Risks of non-endemic or rarely occurring infections
Severe infections such as multiresistant zoonotic bacterial infections or zoonotic parasitic diseases such as leishmaniasis or dirofilariasis are rare in Swedish cats and dogs. The risk for presence of such infectious agents is much higher in imported animals, as shown from both clinical and laboratory data. Import of primarily dogs but also cats via internet websites run by various individuals and organisations has increased markedly in Sweden as well as in other European countries from the 1990: s. The accompanying increased risk of import of non-endemic, or rarely occurring infections include among others the viral infections FIV and FeLV in cats (Feline immunosuppressive virus and Feline Leukaemia Virus) and the bacterial infection Brucella canis in dogs.
Notably, Sweden has been free from rabies since the late 19th century. The risk for reintroduction due to the increase in imported pets is mirrored in the sharp increase in the yearly number of euthanised dogs investigated for rabies, often on the owners’ requests following a veterinary visit. The lack of credible background documents, the often poor physical and mental health status of so-called Internet dogs and dogs from so called puppy mills is also a clear indication of severe animal welfare problems involved in illegal trading and import of dogs. This is also well documented by several organisations and countries in EU.
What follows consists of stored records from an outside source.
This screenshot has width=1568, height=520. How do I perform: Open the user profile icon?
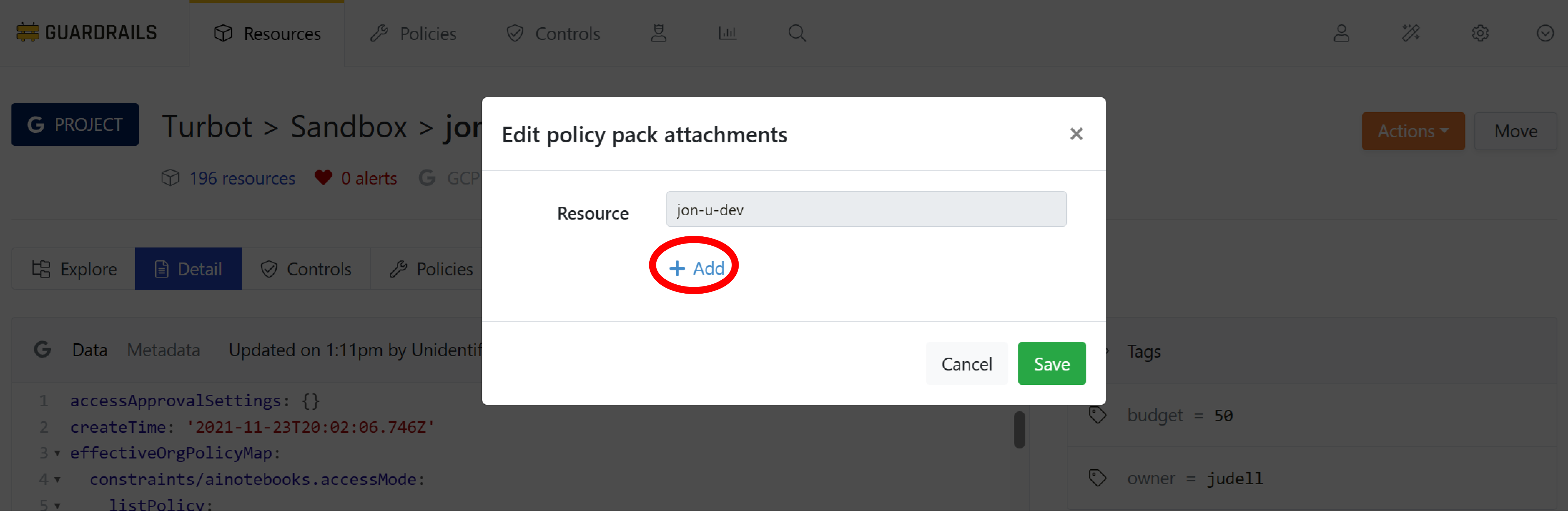coord(1341,33)
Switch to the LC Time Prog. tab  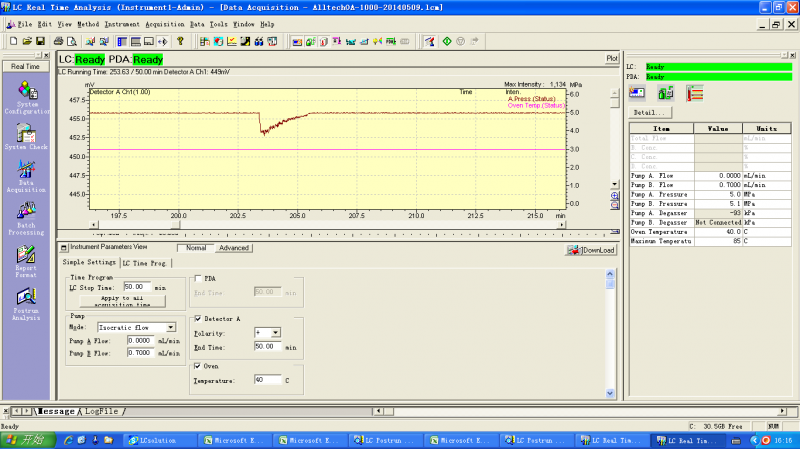pyautogui.click(x=147, y=262)
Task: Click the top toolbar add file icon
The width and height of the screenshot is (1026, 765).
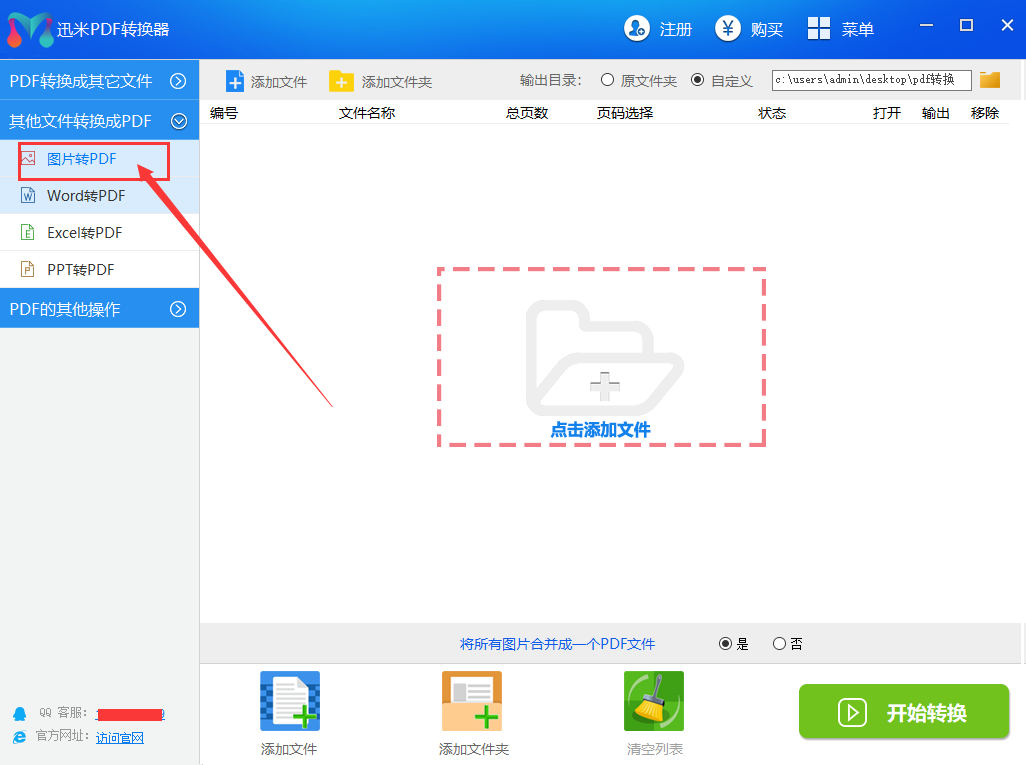Action: [235, 81]
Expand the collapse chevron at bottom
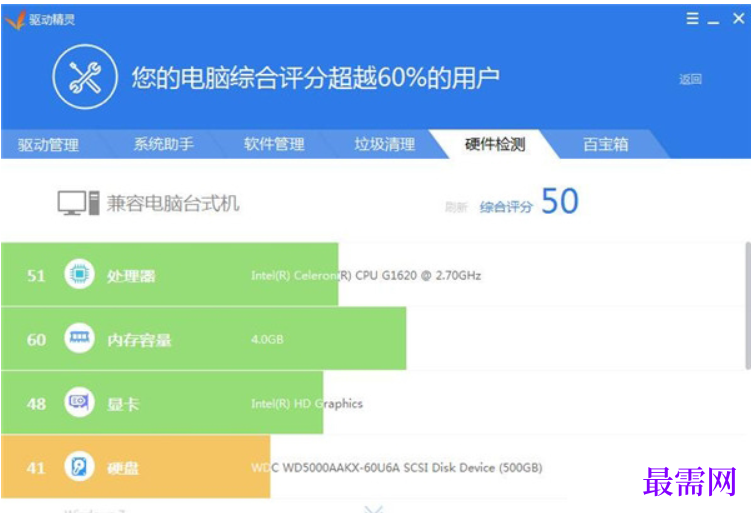Screen dimensions: 755x513 [374, 509]
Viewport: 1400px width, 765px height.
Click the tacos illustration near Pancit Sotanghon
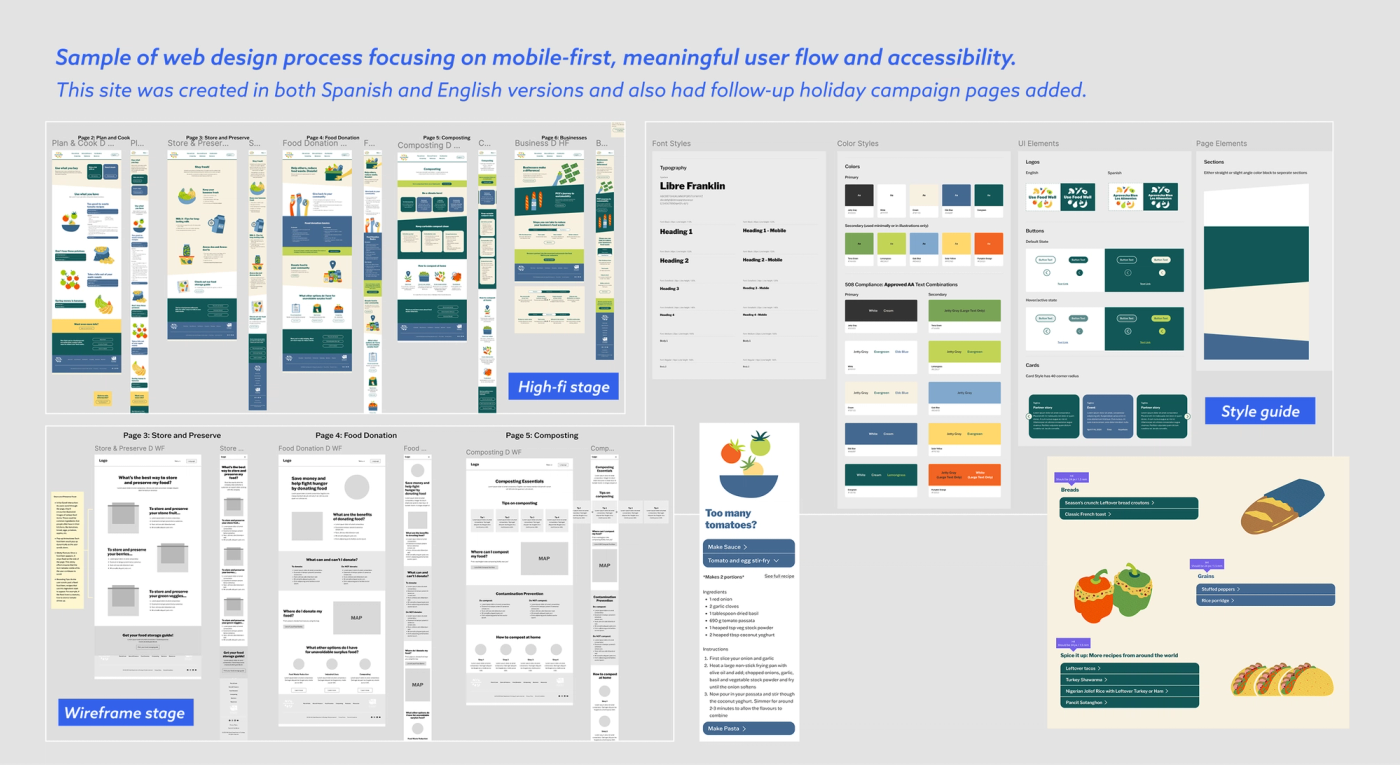pos(1282,680)
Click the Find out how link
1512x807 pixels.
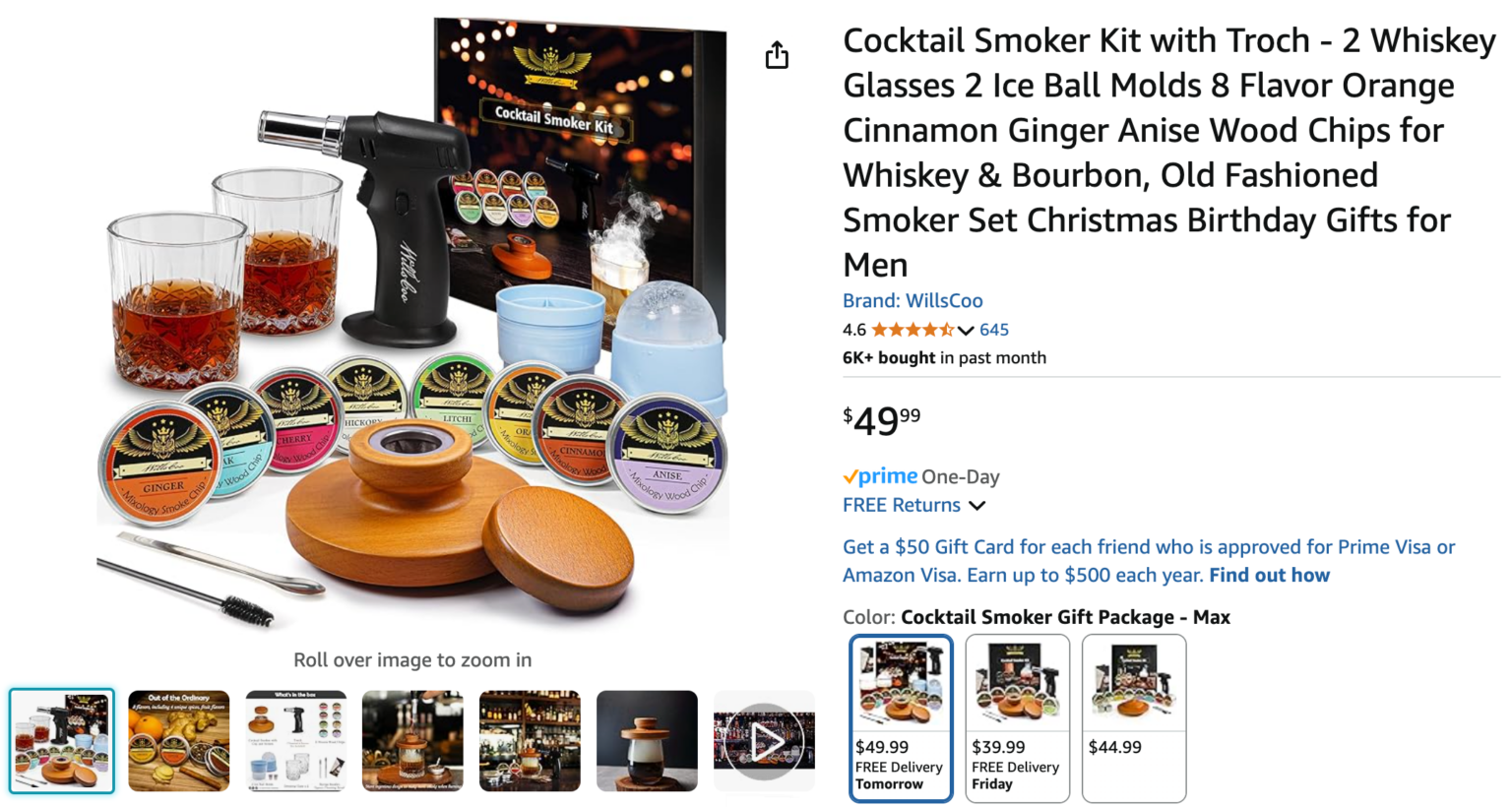pos(1269,575)
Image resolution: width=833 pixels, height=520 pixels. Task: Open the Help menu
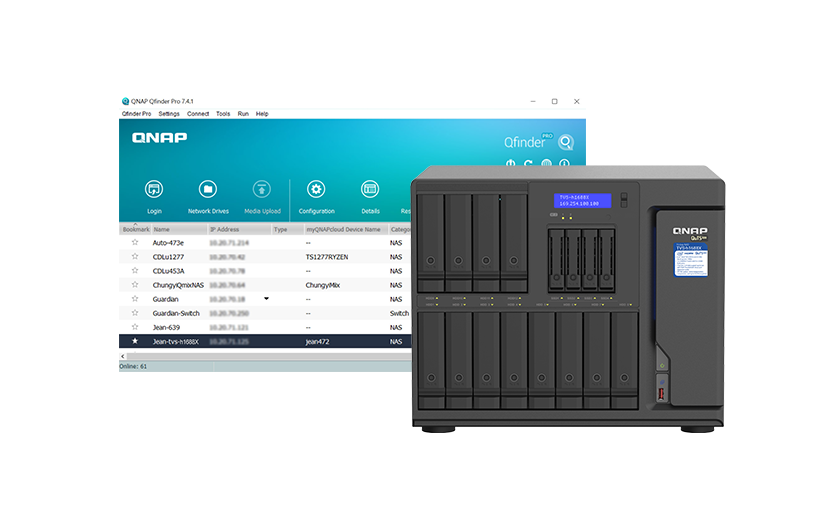point(262,114)
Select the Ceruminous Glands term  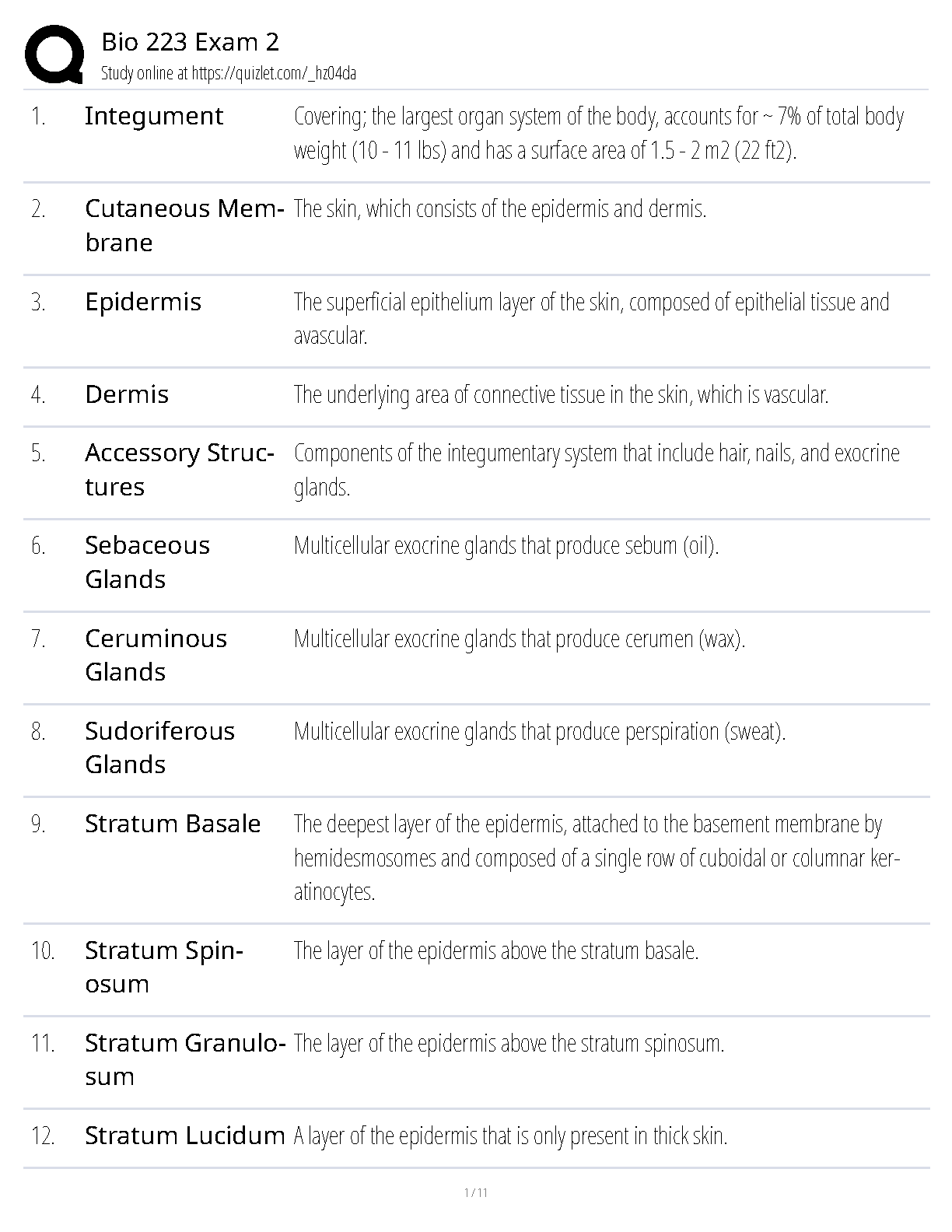[156, 655]
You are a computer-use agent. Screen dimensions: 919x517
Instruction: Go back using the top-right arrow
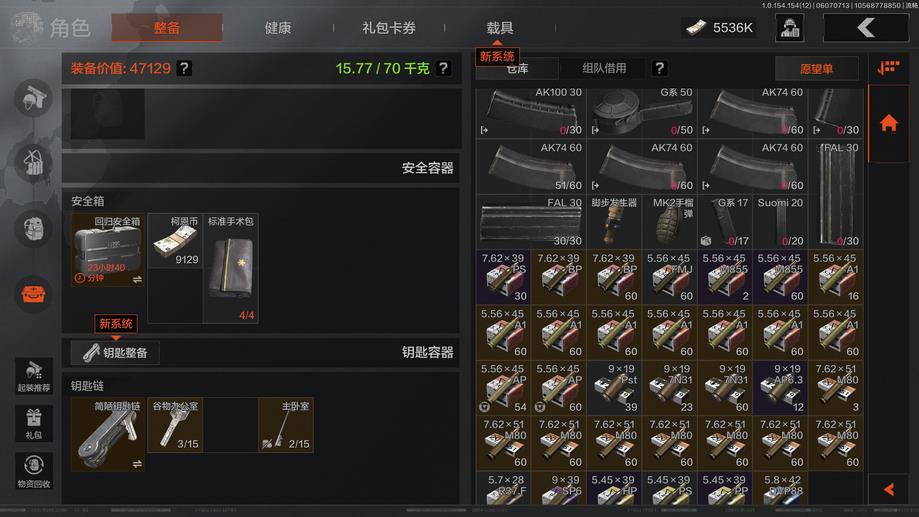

Vaccination status in dogs
The number of clinically relevant infections with Leptospira has increased in Swedish dogs over the last decade. This is thought to be a result of climate change and changes in biodiversity or presence of rats in cities and nature. Vaccination to lessen the risk of severe disease has since 2000- 2010 become increasingly common in dogs in the southern parts of the country. Traditionally dogs bred and sold in Sweden have been well vaccinated against Parvovirus, Canine distemper virus and Canine adenovirus (HCC), and only a few clinical cases per year have been reported or suspected. The vaccination status, as well as the actual age of imported puppies and dogs has however so far in many cases been at least questionable.